→ **Exercise brief**
Retype the whole listing below, character for character.

_ _ _

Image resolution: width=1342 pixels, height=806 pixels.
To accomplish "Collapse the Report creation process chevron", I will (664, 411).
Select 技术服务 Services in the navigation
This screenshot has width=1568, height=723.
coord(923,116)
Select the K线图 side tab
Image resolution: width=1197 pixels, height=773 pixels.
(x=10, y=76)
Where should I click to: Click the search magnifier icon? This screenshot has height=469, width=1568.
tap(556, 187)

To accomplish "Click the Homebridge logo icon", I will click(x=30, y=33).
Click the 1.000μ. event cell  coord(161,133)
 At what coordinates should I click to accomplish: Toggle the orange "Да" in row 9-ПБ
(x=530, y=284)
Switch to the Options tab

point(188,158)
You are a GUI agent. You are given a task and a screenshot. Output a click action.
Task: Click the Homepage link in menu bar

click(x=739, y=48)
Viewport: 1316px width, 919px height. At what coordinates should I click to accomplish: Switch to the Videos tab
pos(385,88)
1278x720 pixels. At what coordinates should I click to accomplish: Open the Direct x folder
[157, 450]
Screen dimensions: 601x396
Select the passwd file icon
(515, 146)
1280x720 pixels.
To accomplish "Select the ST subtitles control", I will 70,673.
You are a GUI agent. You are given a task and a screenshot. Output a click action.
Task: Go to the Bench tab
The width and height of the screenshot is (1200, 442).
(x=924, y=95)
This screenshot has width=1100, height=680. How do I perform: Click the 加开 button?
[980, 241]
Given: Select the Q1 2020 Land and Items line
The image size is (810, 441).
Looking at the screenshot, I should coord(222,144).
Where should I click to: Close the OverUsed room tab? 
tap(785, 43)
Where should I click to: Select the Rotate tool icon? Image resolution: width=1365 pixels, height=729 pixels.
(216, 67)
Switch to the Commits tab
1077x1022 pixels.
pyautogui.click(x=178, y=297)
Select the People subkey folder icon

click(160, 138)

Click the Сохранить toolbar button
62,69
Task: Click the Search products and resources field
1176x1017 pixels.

_ _ _

→ **Response to this exercise**
Image resolution: width=1342 pixels, height=806 pixels.
To accomplish "Collapse the Report creation process chevron", I will (664, 411).
Select 技术服务 Services in the navigation
This screenshot has width=1568, height=723.
coord(923,116)
Select the K线图 side tab
Image resolution: width=1197 pixels, height=773 pixels.
(x=10, y=76)
Where should I click to: Click the search magnifier icon? This screenshot has height=469, width=1568.
tap(556, 187)

To accomplish "Click the Homebridge logo icon", I will click(x=30, y=33).
Click the 1.000μ. event cell  coord(161,133)
 At what coordinates should I click to accomplish: Toggle the orange "Да" in row 9-ПБ
(x=530, y=284)
Switch to the Options tab

point(188,158)
You are a GUI agent. You are given a task and a screenshot. Output a click action.
Task: Click the Homepage link in menu bar

click(x=739, y=48)
Viewport: 1316px width, 919px height. At what coordinates should I click to accomplish: Switch to the Videos tab
pos(385,88)
1278x720 pixels. At what coordinates should I click to accomplish: Open the Direct x folder
[157, 450]
Screen dimensions: 601x396
Select the passwd file icon
(515, 146)
1280x720 pixels.
To accomplish "Select the ST subtitles control", I will 70,673.
You are a GUI agent. You are given a task and a screenshot. Output a click action.
Task: Go to the Bench tab
The width and height of the screenshot is (1200, 442).
(x=924, y=95)
This screenshot has width=1100, height=680. How do I perform: Click the 加开 button?
[980, 241]
Given: Select the Q1 2020 Land and Items line
The image size is (810, 441).
Looking at the screenshot, I should coord(222,144).
Where should I click to: Close the OverUsed room tab? 
tap(785, 43)
Where should I click to: Select the Rotate tool icon? Image resolution: width=1365 pixels, height=729 pixels.
(216, 67)
Switch to the Commits tab
1077x1022 pixels.
pyautogui.click(x=178, y=297)
Select the People subkey folder icon

click(160, 138)

Click the Сохранить toolbar button
62,69
Task: Click the Search products and resources field
1176x1017 pixels.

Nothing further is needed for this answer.